Graphical representation of hit compounds that block cardiomyocyte hypertrophy. (A) Compounds from the Spectrum Library are depicted based on percent inhibition of ANF expression (X-axis) and cell area (Y-axis) relative to the positive control HDAC inhibitor, TSA; % inhibition by TSA was set to 100% for each plate. Reduction in the number of identified cells (nuclei) compared to the positive control TSA was used as an indicator of toxicity. Toxic compounds are indicated in red, and were removed from subsequent analysis. (B) Class I hits are those compounds that significantly reduce cell area and ANF expression.
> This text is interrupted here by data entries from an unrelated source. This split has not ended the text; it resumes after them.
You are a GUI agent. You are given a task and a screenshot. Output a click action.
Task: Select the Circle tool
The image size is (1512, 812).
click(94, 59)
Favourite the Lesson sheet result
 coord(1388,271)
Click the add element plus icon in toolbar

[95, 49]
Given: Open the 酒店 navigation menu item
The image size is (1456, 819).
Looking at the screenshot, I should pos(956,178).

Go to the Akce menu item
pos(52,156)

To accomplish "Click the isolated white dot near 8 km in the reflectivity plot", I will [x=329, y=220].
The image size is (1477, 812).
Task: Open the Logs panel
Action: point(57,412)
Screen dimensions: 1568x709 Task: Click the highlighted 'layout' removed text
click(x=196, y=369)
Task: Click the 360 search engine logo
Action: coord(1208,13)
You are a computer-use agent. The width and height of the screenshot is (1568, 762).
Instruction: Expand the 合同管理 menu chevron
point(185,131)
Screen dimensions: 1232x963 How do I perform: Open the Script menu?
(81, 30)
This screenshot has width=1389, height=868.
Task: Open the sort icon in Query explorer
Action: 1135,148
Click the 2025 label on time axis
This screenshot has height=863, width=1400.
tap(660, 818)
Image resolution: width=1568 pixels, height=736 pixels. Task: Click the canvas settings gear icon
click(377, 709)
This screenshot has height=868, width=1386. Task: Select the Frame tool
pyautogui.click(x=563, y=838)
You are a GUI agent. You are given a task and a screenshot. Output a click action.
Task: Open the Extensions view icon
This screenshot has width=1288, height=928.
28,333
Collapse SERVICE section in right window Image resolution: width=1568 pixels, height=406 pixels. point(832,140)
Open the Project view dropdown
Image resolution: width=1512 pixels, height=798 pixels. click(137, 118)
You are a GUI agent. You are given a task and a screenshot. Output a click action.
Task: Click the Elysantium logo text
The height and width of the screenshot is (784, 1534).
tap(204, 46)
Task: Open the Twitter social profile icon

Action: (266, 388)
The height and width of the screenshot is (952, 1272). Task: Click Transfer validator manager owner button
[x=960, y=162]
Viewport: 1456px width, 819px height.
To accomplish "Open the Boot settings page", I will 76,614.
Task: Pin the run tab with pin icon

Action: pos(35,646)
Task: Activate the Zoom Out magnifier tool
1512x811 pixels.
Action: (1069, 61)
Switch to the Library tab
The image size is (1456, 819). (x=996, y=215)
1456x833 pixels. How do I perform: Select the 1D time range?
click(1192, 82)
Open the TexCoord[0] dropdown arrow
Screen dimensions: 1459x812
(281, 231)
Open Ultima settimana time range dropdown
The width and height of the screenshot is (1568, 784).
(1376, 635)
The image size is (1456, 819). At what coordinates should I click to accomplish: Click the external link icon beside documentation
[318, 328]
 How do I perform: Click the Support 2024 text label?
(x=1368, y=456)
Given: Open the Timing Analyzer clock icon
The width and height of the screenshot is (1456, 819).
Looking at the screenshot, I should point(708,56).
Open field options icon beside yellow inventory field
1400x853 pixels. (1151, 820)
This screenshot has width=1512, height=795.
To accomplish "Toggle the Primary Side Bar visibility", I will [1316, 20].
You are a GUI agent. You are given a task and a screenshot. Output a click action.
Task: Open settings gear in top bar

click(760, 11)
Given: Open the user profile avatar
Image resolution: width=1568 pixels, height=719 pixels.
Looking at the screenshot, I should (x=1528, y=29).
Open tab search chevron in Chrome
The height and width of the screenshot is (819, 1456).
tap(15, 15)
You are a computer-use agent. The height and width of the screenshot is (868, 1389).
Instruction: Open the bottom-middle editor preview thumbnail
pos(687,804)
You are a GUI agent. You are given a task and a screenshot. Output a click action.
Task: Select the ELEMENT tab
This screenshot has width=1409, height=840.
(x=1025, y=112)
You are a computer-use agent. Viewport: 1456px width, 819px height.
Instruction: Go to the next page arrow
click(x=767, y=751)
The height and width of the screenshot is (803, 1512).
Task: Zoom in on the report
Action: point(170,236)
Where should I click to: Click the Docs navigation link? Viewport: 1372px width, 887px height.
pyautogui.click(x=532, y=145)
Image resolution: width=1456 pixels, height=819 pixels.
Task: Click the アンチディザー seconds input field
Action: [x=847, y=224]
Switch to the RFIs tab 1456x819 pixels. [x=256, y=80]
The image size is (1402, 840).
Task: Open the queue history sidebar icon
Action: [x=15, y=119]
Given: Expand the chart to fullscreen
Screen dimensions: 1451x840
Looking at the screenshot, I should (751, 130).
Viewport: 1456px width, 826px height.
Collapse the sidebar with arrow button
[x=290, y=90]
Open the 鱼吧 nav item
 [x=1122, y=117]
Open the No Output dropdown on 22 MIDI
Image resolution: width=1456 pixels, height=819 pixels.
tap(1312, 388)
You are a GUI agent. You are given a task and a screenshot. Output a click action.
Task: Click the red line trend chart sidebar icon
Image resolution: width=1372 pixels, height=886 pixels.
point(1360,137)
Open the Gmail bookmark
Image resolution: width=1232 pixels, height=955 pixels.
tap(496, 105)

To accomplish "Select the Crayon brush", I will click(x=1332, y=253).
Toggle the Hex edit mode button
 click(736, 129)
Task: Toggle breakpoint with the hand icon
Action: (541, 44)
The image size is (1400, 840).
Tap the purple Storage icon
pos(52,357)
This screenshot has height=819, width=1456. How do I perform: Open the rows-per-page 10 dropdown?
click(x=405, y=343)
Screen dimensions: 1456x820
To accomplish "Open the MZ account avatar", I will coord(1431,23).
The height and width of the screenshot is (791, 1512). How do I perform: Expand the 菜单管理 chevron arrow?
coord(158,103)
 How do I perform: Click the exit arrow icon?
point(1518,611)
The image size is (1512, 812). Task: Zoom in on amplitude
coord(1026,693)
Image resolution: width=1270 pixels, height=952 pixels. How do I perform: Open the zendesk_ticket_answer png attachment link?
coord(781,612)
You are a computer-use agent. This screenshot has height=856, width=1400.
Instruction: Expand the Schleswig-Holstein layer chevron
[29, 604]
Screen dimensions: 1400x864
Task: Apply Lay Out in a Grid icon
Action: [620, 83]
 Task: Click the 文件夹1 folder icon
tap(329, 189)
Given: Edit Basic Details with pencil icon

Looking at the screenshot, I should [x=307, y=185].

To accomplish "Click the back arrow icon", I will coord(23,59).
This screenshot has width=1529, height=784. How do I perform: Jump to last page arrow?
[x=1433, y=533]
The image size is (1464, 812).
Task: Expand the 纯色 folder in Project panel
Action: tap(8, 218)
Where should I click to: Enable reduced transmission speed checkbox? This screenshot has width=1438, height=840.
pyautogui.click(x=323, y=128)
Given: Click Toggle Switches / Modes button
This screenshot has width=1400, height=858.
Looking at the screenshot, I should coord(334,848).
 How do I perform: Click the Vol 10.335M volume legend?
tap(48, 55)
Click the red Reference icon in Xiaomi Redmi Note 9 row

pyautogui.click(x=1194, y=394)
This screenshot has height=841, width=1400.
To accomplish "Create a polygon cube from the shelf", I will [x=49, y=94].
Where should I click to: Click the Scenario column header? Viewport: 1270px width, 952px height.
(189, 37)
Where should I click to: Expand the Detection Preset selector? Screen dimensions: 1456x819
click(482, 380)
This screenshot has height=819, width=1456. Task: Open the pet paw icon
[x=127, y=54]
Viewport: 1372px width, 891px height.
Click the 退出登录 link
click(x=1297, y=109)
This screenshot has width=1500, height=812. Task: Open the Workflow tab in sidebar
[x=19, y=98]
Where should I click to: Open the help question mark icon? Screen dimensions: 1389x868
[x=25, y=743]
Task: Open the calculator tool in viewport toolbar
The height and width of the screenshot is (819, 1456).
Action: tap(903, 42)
Class II hits are compounds that significantly reduce cell area, but increase ANF expression.

Fig. 4

The anti-malarial compound artesunate blocks hypertrophy of cultured NRVMs. (A) Chemical structure of artesunate. (B) Quantitative high content imaging demonstrates dose-dependent inhibition of PMA-mediated NRVM hypertrophy and ANF expression by artesunate, with sub-micromolar IC₅₀ values for each endpoint. (C) Representative images of NRVMs treated with PMA in the absence or presence of artesunate.

Fig. 5

Artesunate blocks cardiac hypertrophy in vivo. (A) Ten week-old mice were subjected to transverse aortic constriction (TAC) and treated with vehicle or artesunate for four weeks. (B–D) Echocardiography revealed that artesunate blunted TAC-induced systolic dysfunction, and reduced TAC-mediated thickening of the LV posterior wall and intraventricular septum. (E) LV weight-to-tibia length ratios were determined at necropsy. (F) Images of LV sections stained with fluorescein-conjugated peanut agglutinin were used to assess myocyte cross-sectional area. Scale bar = 10 mu;m. (G) Quantification of myocyte cross-sectional area (mu;m²); >100 myocytes were quantified per the indicated number of LVs. *P < 0.05 vs. sham; ^†P < 0.05 vs. TAC + vehicle.